For datasets with small RNA panels, ensure:

  • Marker Gene Separation: Check that the remaining marker genes are still sufficiently distinct after intersecting the hierarchy with your input gene list. Refer to Section 6.1 on how to inspect the markers that remain after panel filtering.
  • Shallower Hierarchies: If too little specific marker separation remains, remove or simplify fragile branches so the hierarchy stays broad enough for the panel.

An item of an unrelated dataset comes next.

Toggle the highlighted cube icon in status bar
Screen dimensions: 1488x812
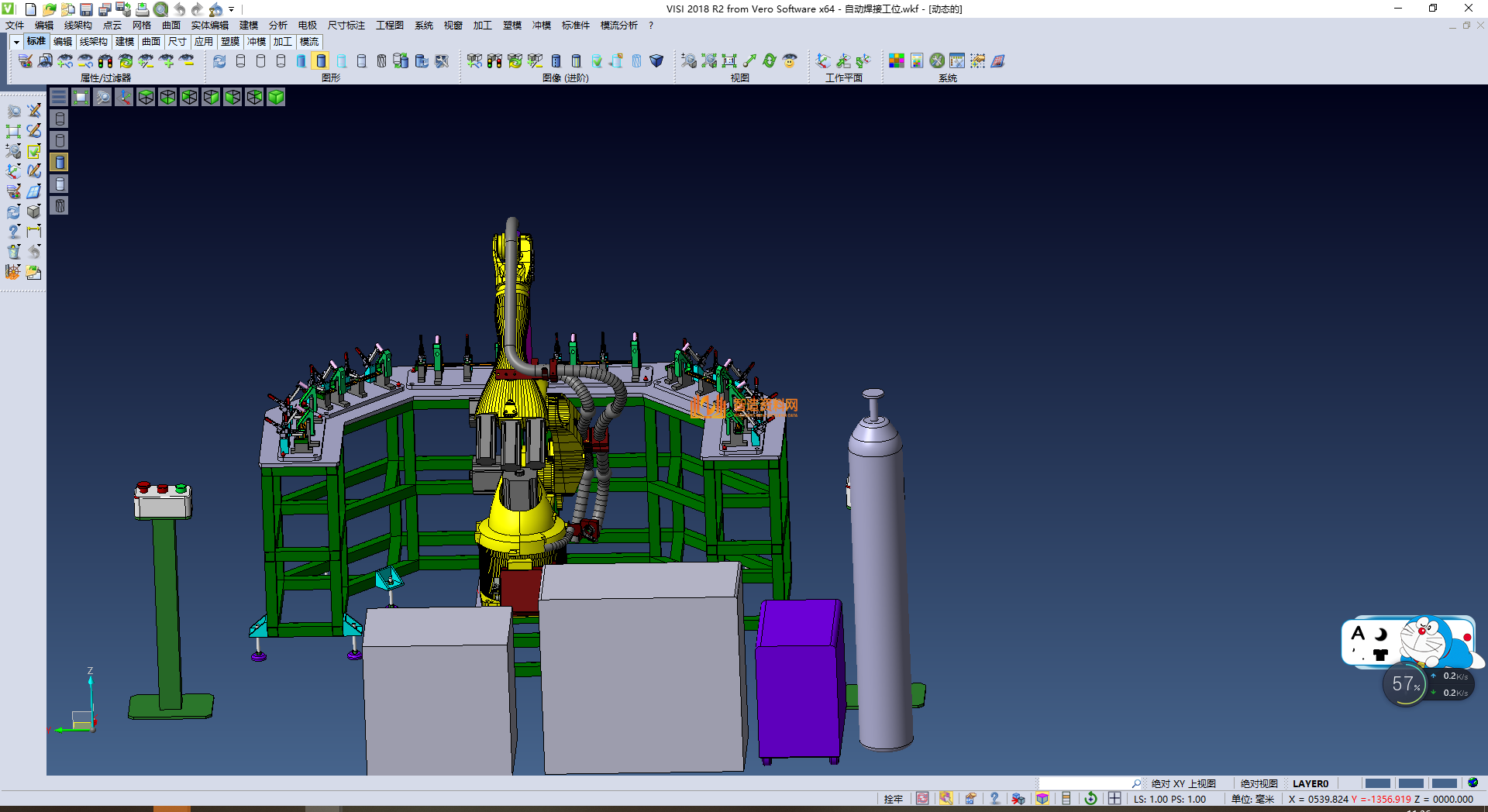(x=1042, y=799)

For example, if you see a CD8 T cell cluster but no separate CD4 T cell or Treg cluster in the exported label summary, it may be safer to call that cluster T cell, especially when only 1~2 markers differ among the relevant nodes in the dataset-filtered hierarchy.

General Tips

  • Review the hierarchy structure and marker gene lists to ensure they are appropriate for your dataset.
  • For rare cell types, consider providing custom marker lists to improve detection.
  • For advanced users, the default HierAnnot settings are a robust starting point, especially for spatial datasets. If you want to explore tunable parameters, see the docstring of HierAnnotPipeline.__init__() and make_cluster_annotation_export_summary() functions for descriptions of all available knobs at both scoring/routing and exporting steps.

9 Conclusion

HierAnnot is most useful as a bridge from cluster structure to interpretable biology. In standard workflows, it provides fast, uncertainty-aware first-pass naming. In foundation-model workflows, it connects embedding-derived structure back to biologically interpretable labels on the query dataset.

References

Cui, Haotian, Chloe Wang, Hassaan Maan, Kuan Pang, Fengning Luo, Nan Duan, and Bo Wang. 2024. “scGPT: Toward Building a Foundation Model for Single-Cell Multi-Omics Using Generative AI.” Nature Methods 21 (8): 1470–80.